Prophylactic antibiotics could reduce infection risk after operative vaginal delivery
Women who receive a single dose of amoxicillin and clavulanic acid within 6 hours of operative vaginal delivery could significantly reduce their postpartum infection risk, according to the UK-based ANODE* trial.
“Almost one in five women experience an infective complication and our results show that this can be reduced by almost half with routine use of antibiotic prophylaxis at operative vaginal delivery. This equates to prevention of over 7,000 infections annually in the UK,” said lead investigator Professor Marian Knight from the University of Oxford, Oxford, UK.
“These findings highlight the urgent need to change current [World Health Organization] antibiotic guidelines and other guidance from organizations in the UK, North America, and Australasia, that do not recommend routine antibiotic prophylaxis for assisted childbirth,” she added.

> **Tasks to complete**
A - From the antibiotic prophylaxis article, extract word for word the stretch from "Prophylactic antibiotics could" through "Oxford, Oxford, UK.".
B - According to the antibiotic prophylaxis article, within how many hours of operative vaginal delivery do women receive the single dose of amoxicillin and clavulanic acid?

> **Data records**

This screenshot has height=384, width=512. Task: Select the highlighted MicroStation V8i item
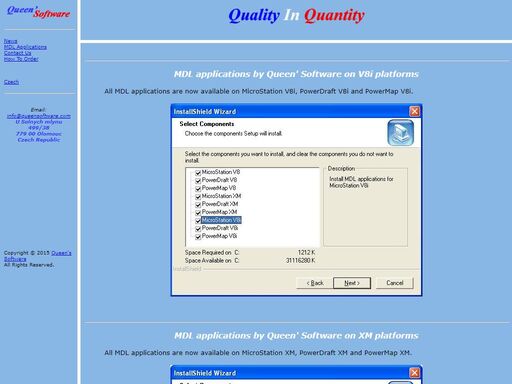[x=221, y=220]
--
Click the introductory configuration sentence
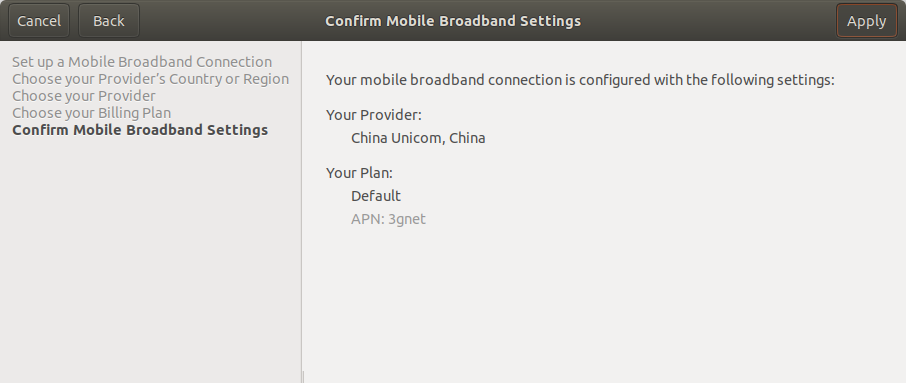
==
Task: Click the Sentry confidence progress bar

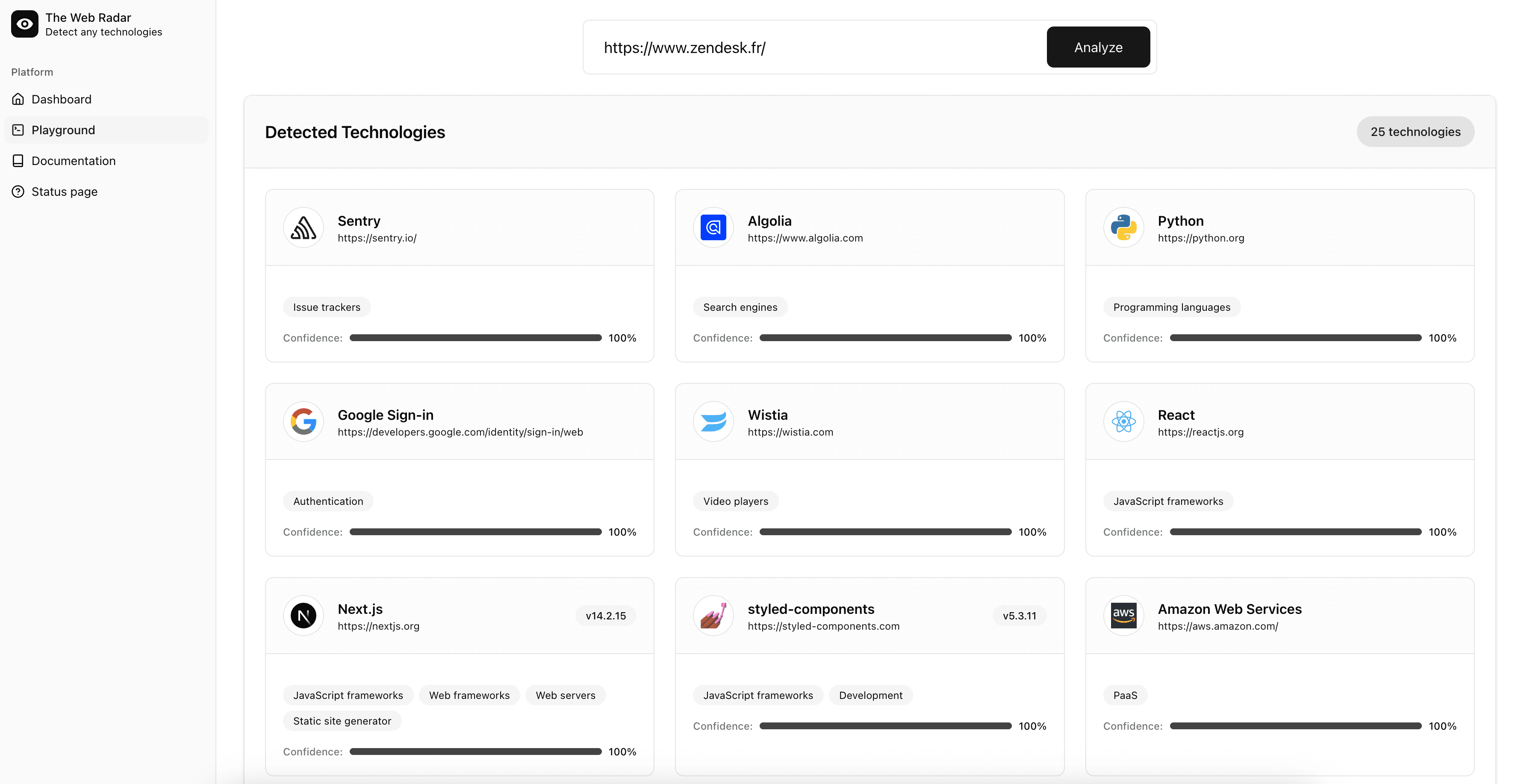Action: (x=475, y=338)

> **Exercise solutions**
A -
Prophylactic antibiotics could reduce infection risk after operative vaginal delivery
Women who receive a single dose of amoxicillin and clavulanic acid within 6 hours of operative vaginal delivery could significantly reduce their postpartum infection risk, according to the UK-based ANODE* trial.
“Almost one in five women experience an infective complication and our results show that this can be reduced by almost half with routine use of antibiotic prophylaxis at operative vaginal delivery. This equates to prevention of over 7,000 infections annually in the UK,” said lead investigator Professor Marian Knight from the University of Oxford, Oxford, UK.

B - Within 6 hours.